We performed Fu’s Fs [32] and Tajima’s D [33] neutrality tests with DnaSP v.5.10.01 [30]. Significant negative values for Fu’s Fs are indicative of population expansion [32]. Significant negative values for Tajima’s D suggest purifying selection, lift effect, or population expansion. Positive values indicate stabilizing selection or population contraction [33].

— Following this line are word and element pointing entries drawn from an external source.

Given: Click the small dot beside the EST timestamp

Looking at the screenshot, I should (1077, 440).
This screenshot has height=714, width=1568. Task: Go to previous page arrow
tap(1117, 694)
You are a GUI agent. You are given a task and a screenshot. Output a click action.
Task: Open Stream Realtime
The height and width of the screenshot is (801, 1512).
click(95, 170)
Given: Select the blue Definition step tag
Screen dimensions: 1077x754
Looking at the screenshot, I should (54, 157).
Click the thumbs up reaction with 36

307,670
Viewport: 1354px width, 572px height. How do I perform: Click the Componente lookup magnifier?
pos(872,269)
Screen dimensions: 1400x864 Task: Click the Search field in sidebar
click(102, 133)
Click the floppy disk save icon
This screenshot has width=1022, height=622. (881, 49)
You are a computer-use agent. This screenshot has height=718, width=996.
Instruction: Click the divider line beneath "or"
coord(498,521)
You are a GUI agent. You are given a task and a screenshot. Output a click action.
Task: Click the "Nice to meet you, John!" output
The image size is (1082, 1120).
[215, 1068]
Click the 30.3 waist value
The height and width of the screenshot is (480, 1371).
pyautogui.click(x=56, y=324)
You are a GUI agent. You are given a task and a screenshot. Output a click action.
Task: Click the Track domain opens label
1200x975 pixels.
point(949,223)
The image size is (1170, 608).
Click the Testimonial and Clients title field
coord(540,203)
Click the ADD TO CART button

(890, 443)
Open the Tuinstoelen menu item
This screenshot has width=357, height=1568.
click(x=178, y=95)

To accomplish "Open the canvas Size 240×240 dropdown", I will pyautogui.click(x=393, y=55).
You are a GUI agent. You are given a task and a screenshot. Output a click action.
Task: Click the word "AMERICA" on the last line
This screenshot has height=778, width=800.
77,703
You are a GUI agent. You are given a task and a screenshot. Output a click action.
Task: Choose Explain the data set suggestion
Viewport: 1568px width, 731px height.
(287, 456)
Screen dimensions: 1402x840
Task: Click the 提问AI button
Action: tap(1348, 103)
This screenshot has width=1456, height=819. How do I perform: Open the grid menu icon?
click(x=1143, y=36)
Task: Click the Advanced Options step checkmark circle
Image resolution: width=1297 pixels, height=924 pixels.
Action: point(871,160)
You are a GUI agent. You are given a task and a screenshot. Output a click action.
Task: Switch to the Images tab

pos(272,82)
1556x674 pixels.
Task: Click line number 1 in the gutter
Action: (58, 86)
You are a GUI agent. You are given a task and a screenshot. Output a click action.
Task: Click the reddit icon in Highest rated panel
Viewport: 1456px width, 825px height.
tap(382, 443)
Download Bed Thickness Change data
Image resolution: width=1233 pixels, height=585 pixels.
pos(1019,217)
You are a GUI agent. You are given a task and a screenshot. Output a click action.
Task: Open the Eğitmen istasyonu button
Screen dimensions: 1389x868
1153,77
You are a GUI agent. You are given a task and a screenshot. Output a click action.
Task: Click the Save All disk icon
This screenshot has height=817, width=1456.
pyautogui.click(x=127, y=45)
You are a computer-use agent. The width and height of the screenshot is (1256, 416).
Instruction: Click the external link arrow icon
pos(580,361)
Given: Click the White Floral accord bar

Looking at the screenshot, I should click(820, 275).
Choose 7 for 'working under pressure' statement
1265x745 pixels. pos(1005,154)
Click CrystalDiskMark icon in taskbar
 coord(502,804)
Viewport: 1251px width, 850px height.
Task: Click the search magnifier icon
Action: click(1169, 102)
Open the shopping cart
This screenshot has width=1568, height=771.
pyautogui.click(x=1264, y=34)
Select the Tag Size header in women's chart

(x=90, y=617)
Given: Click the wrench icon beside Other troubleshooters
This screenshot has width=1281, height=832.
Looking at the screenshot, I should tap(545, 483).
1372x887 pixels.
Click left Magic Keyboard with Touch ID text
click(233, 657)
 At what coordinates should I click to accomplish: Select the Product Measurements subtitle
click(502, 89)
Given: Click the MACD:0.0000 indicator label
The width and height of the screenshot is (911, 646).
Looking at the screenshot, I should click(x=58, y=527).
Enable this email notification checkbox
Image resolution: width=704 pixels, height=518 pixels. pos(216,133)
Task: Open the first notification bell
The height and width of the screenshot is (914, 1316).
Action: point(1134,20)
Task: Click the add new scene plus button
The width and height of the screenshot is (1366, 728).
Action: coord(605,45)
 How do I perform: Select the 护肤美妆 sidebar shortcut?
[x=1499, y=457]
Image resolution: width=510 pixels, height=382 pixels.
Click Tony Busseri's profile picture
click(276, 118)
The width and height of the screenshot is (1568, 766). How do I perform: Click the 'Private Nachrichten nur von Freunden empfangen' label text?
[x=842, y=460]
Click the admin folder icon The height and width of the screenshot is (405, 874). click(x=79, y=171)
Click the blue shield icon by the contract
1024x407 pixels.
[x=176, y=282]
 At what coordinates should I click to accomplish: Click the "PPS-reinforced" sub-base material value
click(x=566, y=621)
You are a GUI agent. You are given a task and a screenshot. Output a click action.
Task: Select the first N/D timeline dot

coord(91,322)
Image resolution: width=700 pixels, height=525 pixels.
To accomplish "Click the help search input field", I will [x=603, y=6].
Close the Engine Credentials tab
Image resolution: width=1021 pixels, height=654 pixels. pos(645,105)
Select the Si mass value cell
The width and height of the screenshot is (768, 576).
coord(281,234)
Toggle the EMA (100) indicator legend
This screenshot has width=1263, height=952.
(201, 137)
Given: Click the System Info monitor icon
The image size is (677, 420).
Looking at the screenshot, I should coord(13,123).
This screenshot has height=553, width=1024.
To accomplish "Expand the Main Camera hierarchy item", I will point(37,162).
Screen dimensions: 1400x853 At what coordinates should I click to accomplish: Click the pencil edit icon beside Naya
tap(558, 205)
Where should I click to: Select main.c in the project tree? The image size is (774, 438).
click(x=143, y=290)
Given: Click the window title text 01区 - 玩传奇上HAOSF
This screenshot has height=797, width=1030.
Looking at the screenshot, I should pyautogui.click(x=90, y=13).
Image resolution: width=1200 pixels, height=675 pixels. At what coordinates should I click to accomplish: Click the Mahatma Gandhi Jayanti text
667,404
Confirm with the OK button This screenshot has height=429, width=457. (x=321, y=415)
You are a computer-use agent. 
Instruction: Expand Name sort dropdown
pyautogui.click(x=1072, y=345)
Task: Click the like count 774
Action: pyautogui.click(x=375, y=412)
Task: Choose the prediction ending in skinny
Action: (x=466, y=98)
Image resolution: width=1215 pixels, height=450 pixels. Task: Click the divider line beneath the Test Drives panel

We also used DnaSP v.5.10.01 to calculate mismatch distribution. This analysis allows discrimination among populations that remained stable over time (multimodal curves) and populations that underwent demographic expansion from a small founding population (unimodal curves) [34–37].
For the phylogeographic analysis, we performed the nested clade phylogeographic analysis (NCPA) from a haplotype network obtained using the software TCS v.1.21 [38], nested manually according to the method proposed by Templeton [39]. Using GeoDis v.2.5 [40], we calculated clade distance (Dc), nested clade distance (Dn), and interior-tip (I-T) for the clades formed in the haplotypic network. The parameters calculated and their significance were tested in the phylogeographic inferences key of Templeton [41]. For verification of results, we conducted the Mantel test using Alleles in Space v.1.0 [42]. Significant r values nearest to 1 indicate strong positive correlation between the two variables. Significant values nearest to −1 indicate strong negative correlation between the variables. Values of zero denote no linear correlation between the matrices.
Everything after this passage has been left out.